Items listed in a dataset
------

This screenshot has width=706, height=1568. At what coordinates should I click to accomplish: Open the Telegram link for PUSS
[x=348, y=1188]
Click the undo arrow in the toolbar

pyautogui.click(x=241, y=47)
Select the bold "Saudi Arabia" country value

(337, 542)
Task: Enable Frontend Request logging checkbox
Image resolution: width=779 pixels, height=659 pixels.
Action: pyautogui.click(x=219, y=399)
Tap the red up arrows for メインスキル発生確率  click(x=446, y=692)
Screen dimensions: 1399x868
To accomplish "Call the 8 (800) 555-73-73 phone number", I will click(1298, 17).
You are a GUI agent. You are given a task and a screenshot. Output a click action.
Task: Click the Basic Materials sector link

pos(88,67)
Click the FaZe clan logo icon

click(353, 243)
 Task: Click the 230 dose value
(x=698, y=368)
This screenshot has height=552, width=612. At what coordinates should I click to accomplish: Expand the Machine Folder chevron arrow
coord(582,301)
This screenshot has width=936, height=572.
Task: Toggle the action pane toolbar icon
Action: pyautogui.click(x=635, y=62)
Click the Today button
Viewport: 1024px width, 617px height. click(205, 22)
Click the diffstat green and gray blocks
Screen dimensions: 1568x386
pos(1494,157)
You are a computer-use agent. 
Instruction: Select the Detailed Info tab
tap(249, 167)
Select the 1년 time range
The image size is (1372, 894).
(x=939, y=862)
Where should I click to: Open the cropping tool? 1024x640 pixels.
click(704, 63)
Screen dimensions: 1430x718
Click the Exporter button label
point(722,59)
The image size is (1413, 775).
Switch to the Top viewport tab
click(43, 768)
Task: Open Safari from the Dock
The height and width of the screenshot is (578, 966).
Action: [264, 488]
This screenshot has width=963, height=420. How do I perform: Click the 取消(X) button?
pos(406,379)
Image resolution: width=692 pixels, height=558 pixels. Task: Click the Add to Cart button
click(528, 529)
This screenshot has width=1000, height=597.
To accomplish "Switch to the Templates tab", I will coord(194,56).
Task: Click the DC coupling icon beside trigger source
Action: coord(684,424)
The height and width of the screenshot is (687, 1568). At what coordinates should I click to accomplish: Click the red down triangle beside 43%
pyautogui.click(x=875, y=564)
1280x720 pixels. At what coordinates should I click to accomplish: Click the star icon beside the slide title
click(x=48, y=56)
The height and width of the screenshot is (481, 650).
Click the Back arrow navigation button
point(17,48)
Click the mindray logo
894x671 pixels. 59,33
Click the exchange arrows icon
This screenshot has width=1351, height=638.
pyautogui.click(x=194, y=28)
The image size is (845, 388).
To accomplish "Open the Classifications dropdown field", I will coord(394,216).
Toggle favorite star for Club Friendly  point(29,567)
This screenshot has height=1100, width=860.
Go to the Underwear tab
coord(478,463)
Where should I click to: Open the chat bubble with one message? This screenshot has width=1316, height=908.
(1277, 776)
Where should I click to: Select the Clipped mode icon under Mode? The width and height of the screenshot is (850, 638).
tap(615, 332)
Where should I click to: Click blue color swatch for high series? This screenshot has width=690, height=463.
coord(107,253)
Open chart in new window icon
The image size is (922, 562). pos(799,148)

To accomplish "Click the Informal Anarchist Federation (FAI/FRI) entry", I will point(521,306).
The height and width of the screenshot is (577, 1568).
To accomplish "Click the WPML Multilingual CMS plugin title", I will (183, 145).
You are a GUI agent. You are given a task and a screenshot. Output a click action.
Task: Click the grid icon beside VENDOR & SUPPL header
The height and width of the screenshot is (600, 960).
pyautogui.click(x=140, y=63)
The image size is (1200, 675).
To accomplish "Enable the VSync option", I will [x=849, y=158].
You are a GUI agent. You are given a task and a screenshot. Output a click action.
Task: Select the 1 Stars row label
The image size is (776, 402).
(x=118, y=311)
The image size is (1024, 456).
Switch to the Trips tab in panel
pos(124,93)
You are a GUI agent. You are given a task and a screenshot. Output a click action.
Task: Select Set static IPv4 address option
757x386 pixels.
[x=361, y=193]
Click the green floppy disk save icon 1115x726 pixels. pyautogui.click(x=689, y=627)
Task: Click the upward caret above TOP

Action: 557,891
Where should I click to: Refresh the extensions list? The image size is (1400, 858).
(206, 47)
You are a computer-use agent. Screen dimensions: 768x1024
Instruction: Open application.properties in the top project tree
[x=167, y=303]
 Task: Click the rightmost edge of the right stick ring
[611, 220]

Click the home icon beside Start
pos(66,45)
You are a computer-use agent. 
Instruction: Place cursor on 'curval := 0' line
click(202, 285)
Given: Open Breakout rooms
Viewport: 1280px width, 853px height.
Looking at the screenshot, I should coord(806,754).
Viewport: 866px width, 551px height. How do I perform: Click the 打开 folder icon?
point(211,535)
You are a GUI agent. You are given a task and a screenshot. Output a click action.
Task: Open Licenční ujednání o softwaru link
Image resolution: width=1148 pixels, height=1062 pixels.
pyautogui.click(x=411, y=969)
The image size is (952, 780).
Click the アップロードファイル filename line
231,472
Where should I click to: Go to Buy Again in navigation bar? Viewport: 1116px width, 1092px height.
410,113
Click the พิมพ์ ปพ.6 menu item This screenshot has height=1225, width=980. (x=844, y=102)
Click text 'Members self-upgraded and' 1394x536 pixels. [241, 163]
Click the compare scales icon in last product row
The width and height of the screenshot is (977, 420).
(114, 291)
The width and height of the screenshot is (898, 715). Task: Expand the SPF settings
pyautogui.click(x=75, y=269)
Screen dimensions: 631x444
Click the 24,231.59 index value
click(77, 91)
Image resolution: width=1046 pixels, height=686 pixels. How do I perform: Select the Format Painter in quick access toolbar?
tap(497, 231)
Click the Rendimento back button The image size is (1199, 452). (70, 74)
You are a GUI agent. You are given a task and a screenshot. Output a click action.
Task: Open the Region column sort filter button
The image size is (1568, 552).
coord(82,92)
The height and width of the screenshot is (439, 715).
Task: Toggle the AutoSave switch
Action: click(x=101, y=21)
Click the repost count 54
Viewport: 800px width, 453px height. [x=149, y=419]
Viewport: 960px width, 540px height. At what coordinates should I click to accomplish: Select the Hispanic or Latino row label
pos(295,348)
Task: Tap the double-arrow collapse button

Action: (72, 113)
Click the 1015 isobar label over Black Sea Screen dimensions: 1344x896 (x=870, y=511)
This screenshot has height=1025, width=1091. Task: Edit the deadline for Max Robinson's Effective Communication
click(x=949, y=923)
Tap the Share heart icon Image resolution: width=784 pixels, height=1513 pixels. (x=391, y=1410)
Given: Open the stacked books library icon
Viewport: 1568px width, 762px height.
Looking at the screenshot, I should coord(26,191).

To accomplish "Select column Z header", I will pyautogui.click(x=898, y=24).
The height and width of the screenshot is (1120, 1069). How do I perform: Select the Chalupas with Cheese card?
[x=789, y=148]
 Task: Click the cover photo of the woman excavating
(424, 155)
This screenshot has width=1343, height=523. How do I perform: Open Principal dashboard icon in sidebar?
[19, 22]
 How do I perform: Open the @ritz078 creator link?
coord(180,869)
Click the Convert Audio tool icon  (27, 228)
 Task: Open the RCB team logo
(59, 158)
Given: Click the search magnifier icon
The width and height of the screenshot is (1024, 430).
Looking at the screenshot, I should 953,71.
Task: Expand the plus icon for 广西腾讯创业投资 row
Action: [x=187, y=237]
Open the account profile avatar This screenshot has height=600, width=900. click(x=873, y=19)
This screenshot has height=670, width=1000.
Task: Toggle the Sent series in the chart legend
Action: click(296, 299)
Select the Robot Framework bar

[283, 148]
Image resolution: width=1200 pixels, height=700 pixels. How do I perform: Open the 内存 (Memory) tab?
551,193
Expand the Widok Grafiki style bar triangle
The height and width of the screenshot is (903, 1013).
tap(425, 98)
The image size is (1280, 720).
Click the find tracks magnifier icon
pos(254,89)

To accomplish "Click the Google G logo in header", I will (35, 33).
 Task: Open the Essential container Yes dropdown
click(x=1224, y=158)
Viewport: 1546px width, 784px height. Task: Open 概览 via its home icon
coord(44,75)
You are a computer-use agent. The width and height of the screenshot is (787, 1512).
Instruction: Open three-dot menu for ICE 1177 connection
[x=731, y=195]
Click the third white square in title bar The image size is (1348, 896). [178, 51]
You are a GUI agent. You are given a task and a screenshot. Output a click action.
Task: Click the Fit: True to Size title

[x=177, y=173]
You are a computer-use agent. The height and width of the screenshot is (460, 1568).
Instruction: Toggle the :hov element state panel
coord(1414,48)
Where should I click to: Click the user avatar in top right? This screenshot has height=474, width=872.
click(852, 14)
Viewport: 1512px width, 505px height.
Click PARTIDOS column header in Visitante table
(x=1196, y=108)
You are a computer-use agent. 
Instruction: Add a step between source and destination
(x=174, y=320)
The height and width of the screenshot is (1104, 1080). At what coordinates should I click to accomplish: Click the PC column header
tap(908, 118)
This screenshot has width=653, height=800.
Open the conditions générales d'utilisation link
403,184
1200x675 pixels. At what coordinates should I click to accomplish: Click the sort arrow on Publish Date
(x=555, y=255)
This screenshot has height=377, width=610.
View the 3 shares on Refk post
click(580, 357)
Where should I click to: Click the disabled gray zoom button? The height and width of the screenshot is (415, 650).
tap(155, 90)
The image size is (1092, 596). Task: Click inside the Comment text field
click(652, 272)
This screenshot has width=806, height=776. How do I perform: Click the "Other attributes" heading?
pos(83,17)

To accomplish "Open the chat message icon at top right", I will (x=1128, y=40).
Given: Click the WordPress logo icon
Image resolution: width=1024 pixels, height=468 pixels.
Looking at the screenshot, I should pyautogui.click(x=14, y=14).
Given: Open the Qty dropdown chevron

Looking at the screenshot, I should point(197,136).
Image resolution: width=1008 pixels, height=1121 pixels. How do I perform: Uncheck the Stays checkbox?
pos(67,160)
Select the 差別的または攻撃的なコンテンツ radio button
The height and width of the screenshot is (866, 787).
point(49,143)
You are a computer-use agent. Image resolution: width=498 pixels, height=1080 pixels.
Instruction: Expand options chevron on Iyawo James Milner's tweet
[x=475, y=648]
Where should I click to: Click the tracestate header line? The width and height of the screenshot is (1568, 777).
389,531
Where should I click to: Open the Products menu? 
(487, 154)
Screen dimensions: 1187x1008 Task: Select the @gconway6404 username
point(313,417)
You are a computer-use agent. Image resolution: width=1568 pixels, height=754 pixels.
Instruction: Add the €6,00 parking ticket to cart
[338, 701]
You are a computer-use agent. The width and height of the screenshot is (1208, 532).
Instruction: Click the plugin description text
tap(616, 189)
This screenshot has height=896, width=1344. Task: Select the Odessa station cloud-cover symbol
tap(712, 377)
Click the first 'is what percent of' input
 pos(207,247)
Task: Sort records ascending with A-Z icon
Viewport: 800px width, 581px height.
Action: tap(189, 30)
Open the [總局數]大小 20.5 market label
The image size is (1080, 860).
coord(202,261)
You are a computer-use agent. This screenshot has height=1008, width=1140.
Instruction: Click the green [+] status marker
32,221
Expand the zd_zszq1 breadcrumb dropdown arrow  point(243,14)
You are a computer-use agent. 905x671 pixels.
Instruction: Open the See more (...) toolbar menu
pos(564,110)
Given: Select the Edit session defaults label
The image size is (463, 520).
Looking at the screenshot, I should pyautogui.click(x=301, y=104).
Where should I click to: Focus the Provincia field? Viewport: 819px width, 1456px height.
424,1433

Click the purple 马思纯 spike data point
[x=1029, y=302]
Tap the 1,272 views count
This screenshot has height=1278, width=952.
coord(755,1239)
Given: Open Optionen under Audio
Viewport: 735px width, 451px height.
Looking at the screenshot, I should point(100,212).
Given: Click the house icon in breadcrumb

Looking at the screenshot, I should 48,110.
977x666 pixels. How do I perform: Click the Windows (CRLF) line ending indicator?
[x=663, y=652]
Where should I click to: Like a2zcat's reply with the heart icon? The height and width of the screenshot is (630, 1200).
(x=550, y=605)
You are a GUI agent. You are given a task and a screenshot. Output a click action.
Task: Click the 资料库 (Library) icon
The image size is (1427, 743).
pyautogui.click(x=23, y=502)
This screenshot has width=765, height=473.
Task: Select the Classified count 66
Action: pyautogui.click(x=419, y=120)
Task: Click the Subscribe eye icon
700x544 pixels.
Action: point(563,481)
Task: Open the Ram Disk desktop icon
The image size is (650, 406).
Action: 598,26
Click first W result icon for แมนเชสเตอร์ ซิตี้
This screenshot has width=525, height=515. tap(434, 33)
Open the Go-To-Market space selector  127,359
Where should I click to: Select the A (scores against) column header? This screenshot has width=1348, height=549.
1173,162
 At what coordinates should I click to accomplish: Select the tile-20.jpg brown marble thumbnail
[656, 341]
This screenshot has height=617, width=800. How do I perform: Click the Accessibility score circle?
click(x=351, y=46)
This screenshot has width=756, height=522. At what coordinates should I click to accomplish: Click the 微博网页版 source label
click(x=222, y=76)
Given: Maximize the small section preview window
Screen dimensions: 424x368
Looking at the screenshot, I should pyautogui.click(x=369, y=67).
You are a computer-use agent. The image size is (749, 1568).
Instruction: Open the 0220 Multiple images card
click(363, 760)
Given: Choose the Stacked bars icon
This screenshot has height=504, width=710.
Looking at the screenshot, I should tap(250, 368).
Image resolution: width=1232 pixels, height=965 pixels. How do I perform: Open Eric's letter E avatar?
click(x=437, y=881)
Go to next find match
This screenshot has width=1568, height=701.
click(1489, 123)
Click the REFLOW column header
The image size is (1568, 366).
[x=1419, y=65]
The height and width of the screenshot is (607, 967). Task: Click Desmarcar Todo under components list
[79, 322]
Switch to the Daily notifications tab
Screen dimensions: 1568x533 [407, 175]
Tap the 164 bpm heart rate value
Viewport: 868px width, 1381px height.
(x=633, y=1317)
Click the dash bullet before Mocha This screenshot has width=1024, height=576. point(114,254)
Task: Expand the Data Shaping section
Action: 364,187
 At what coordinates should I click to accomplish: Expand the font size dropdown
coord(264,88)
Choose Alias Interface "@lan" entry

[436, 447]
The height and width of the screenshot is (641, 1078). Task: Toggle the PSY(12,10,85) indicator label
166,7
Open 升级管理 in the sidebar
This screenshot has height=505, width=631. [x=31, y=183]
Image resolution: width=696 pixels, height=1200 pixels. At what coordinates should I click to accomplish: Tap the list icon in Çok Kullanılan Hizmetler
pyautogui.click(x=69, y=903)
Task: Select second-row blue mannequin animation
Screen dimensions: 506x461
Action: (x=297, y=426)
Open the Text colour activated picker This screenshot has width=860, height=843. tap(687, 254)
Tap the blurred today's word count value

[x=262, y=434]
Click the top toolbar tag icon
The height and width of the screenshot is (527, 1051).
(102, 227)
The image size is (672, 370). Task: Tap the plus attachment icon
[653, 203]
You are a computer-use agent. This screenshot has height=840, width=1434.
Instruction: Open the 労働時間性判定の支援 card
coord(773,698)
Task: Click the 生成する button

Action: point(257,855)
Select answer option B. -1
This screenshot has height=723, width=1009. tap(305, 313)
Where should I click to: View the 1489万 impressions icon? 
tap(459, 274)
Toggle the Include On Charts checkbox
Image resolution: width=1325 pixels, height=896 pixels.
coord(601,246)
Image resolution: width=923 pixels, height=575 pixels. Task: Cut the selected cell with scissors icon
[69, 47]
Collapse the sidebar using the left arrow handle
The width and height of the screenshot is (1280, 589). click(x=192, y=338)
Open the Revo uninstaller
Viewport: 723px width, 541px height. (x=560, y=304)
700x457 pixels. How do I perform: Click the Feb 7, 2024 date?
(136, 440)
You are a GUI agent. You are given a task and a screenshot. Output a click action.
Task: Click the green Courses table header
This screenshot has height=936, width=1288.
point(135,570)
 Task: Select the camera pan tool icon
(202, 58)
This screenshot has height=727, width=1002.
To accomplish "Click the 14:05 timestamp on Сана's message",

------

From the line containing "Select answer option B. -1" down to the last line of the records, transcribe every line exactly and add nothing else.

RESPONSE TO THE TASK —
Select answer option B. -1
This screenshot has height=723, width=1009. tap(305, 313)
Where should I click to: View the 1489万 impressions icon? 
tap(459, 274)
Toggle the Include On Charts checkbox
Image resolution: width=1325 pixels, height=896 pixels.
coord(601,246)
Image resolution: width=923 pixels, height=575 pixels. Task: Cut the selected cell with scissors icon
[69, 47]
Collapse the sidebar using the left arrow handle
The width and height of the screenshot is (1280, 589). click(x=192, y=338)
Open the Revo uninstaller
Viewport: 723px width, 541px height. (x=560, y=304)
700x457 pixels. How do I perform: Click the Feb 7, 2024 date?
(136, 440)
You are a GUI agent. You are given a task and a screenshot. Output a click action.
Task: Click the green Courses table header
This screenshot has height=936, width=1288.
point(135,570)
 Task: Select the camera pan tool icon
(202, 58)
This screenshot has height=727, width=1002.
To accomplish "Click the 14:05 timestamp on Сана's message",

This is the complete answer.